Saved entries:

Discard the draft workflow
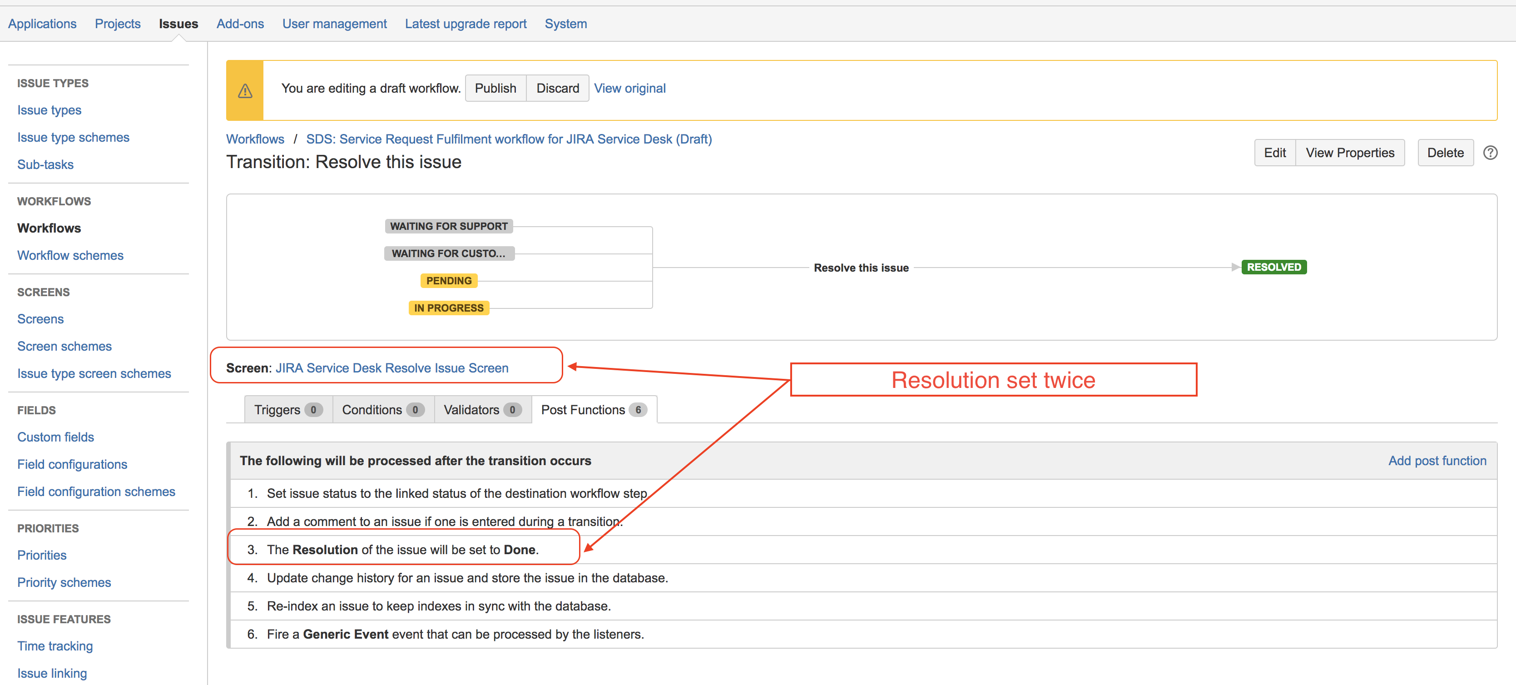This screenshot has width=1516, height=685. (x=557, y=88)
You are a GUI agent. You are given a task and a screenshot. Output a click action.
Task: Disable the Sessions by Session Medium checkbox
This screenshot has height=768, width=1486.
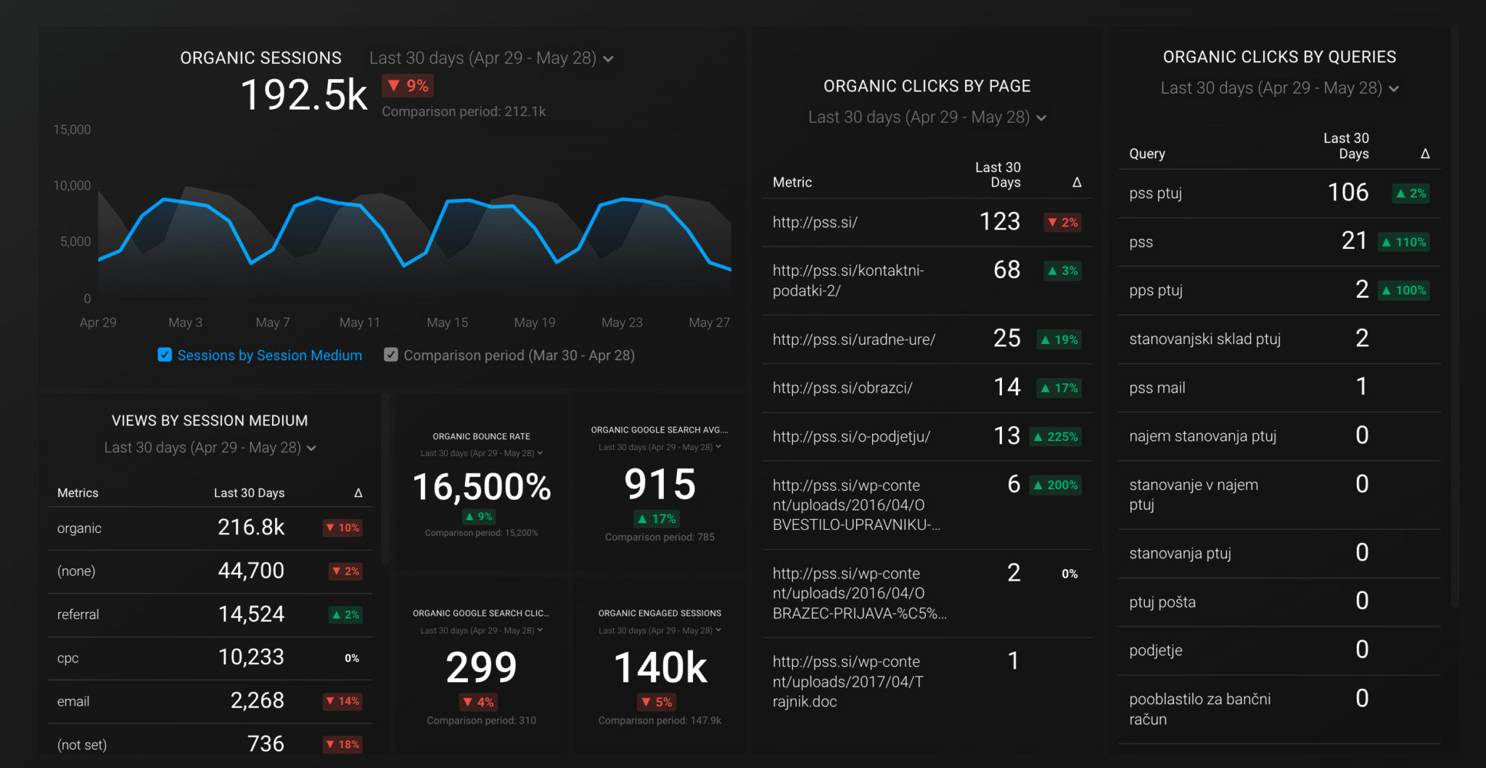tap(163, 355)
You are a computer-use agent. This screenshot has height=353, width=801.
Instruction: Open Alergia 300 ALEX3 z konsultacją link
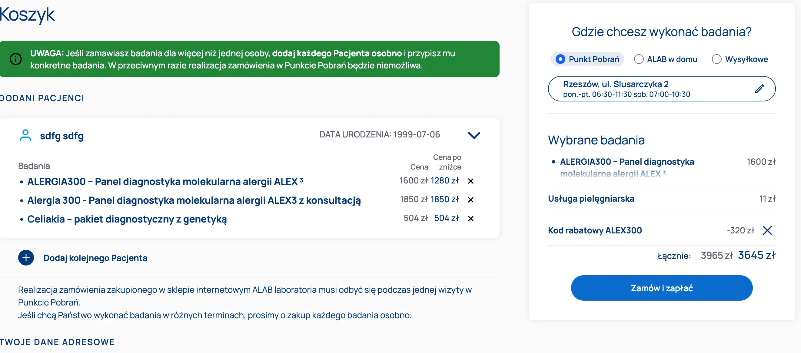point(194,200)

▶ [Work to be completed] Pull every line containing "agent" out of the records.

▶ [Exercise response]
You are a GUI agent. You are given a task and a screenshot. Output a click action.
You are a computer-use agent. This screenshot has height=353, width=801.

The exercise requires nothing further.